O espelhamento que já parte do título palindrômico (que pode ser lido da esquerda para a direita ou vice-versa, sem mudar o significado ou sentido) da instalação se desdobra em outras aproximações temáticas contrastantes, como entre o riso que liberta, mas também constrange, ou entre o som que representa a vida, mas que sufoca e parece agonizar no gotejamento de uma torneira.

O temo oir traz a referência do verbo “ouvir”, em castelhano, como a palavra “rio” pode ser lida como a primeira pessoa do singular do verbo “rir”. O riso metafórico do rio carrega uma indagação provocadora sobre a conduta predatória do ser humano com os recursos naturais de que dispõe, chamando a atenção para o conflito cada vez mais acirrado entre a natureza e a urbanização, fenômeno presente nas grandes cidades brasileiras e que tem resultado em tragédias sociais.

Em entrevista recente, Cildo Meireles diz guiar-se pela “dispersão”, como num discurso poético em que os sons das palavras estabelecem os sentidos possíveis, intercambiáveis e renovadores. E é exatamente esse o efeito que os sons de rios, chuvas e do gotejar provocam no imaginário do público, evocando a generosa dispersão das águas, em sua corrente anárquica e vital.

No choque desse rio concreto, real, que nasce de muitas fontes e cruza regiões diversas, com as risadas que beiram a histeria, o artista toca numa ferida dolorosa do presente: o fato de que os rios estão morrendo, na medida em que são ocupados desordenadamente desde suas nascentes.
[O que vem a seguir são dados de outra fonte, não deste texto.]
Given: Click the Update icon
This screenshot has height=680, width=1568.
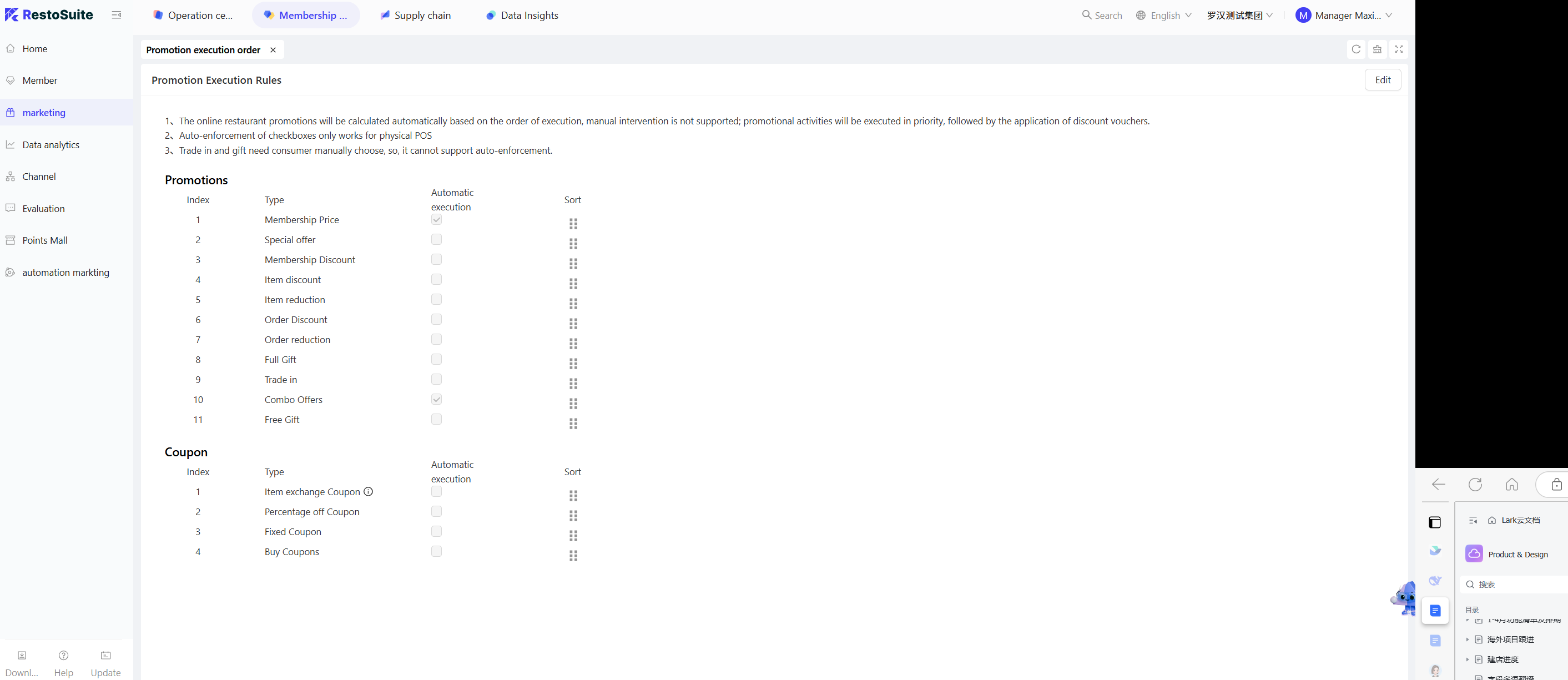Looking at the screenshot, I should click(x=105, y=656).
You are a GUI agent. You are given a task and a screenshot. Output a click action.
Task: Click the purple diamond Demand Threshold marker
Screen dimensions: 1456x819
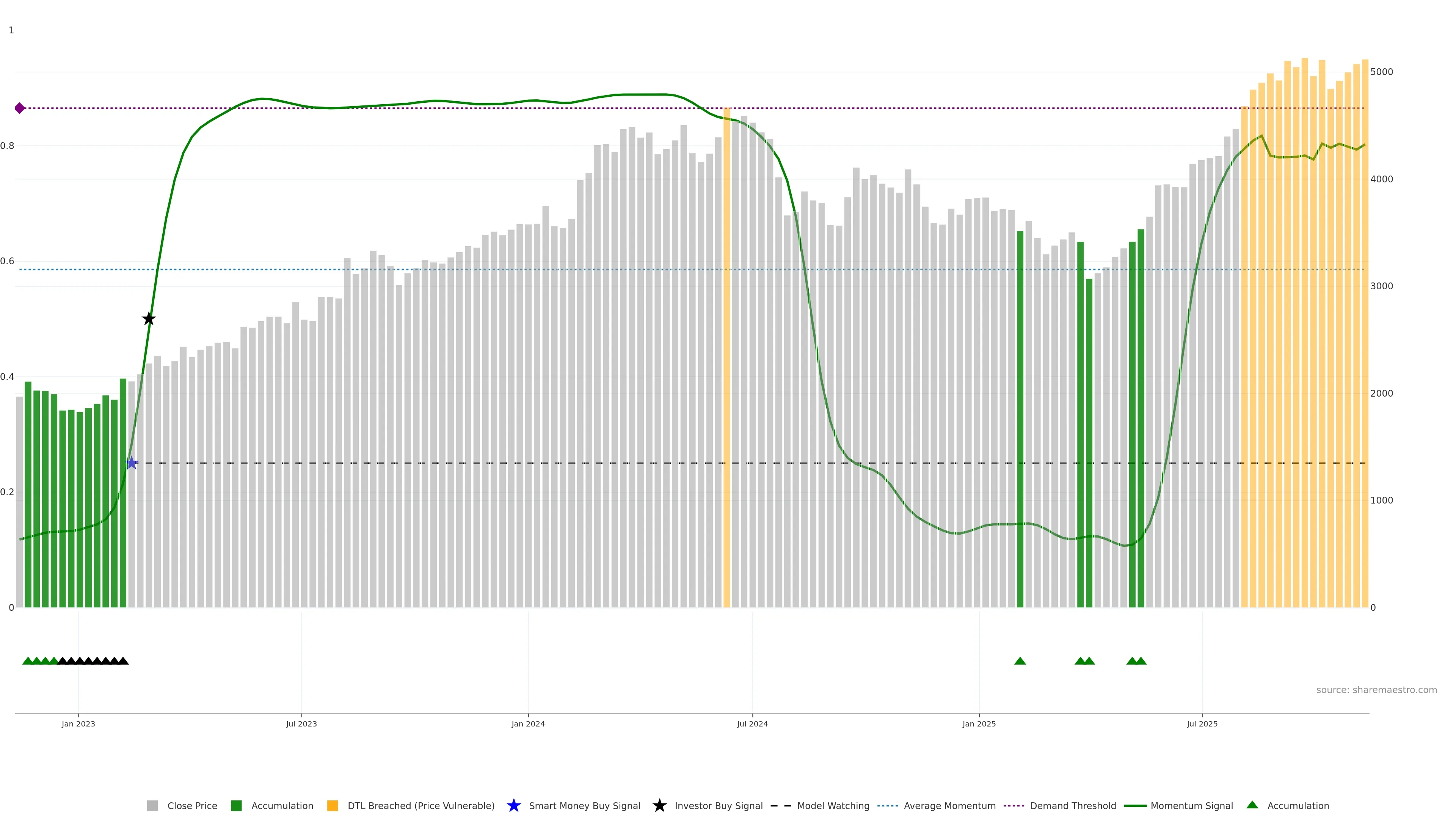[x=20, y=108]
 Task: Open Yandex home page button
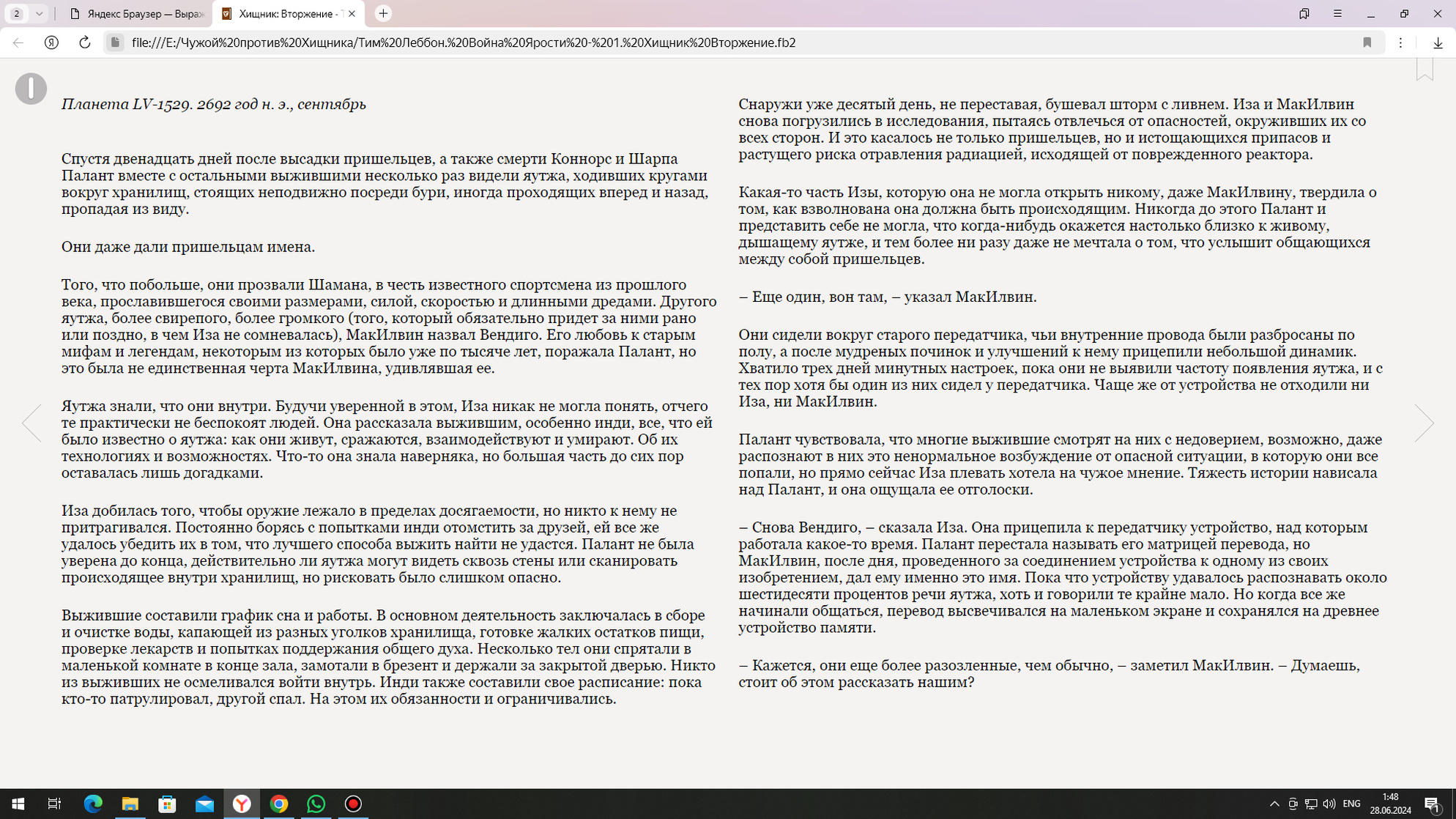(51, 42)
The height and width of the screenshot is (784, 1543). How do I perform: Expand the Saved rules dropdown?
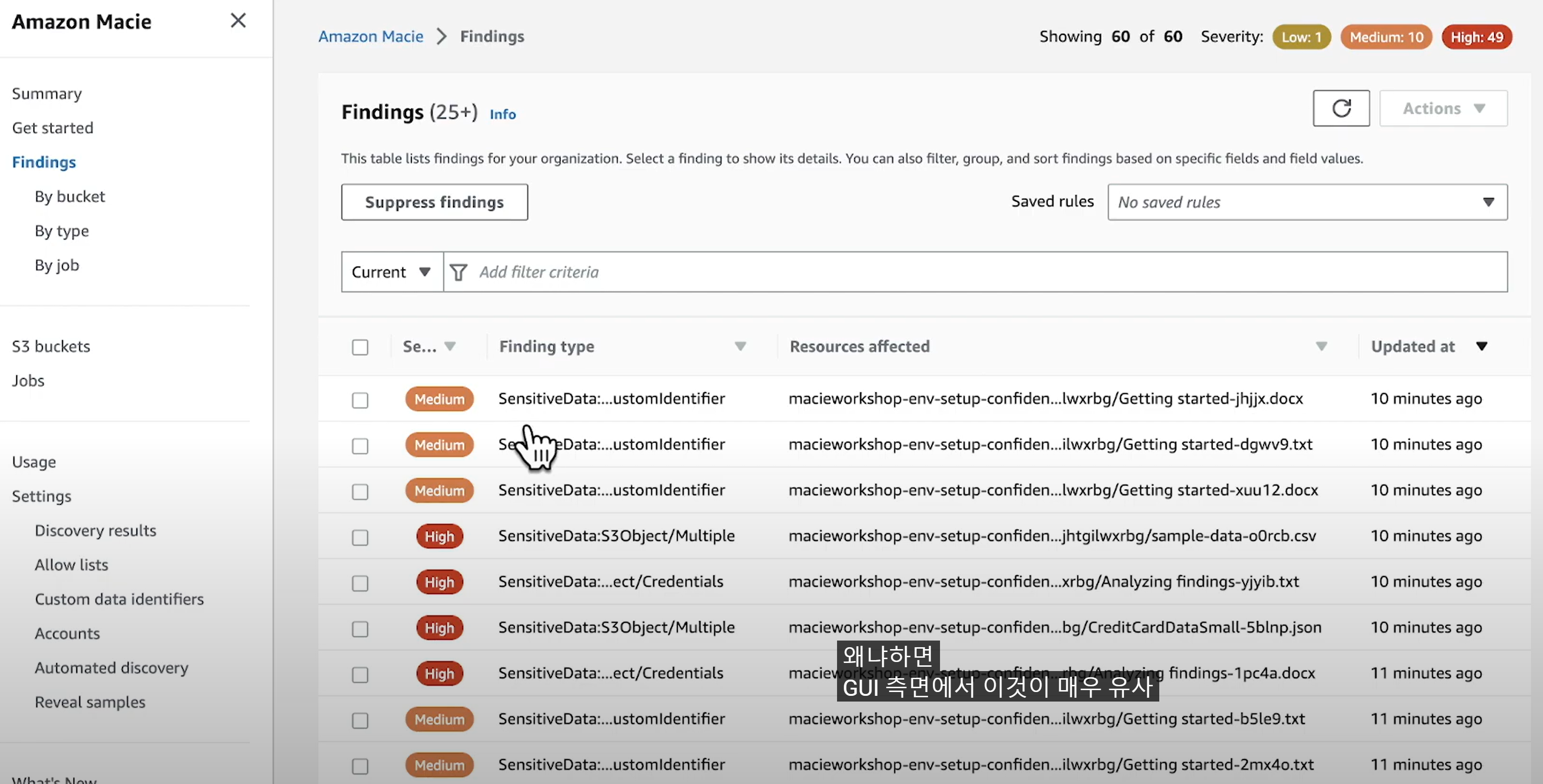(x=1307, y=203)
Os sons dos rios foram colhidos pelo artista na Estação Ecológica Águas Emendadas (ESEC-AE), em Foz do Iguaçu (PR), e nos rios São Francisco (AL/SE) e Araguari (AP), compondo uma topografia simbólica representativa da riqueza de recursos naturais brasileiros e da ameaça de sua crescente deterioração. Parece que ao chegar às cidades, os rios se transformam em sonora gargalhada, ecoando o poderoso som da pororoca, que deveria ser como um poema épico da natureza.

Com a instalação rio oir, Cildo Meireles evoca também o famoso fragmento de Heráclito, filósofo pré-socrático, segundo o qual “não se atravessa duas vezes o mesmo rio”, propondo que devemos ouvir as sonoridades ancestrais dos rios para entender sua beleza.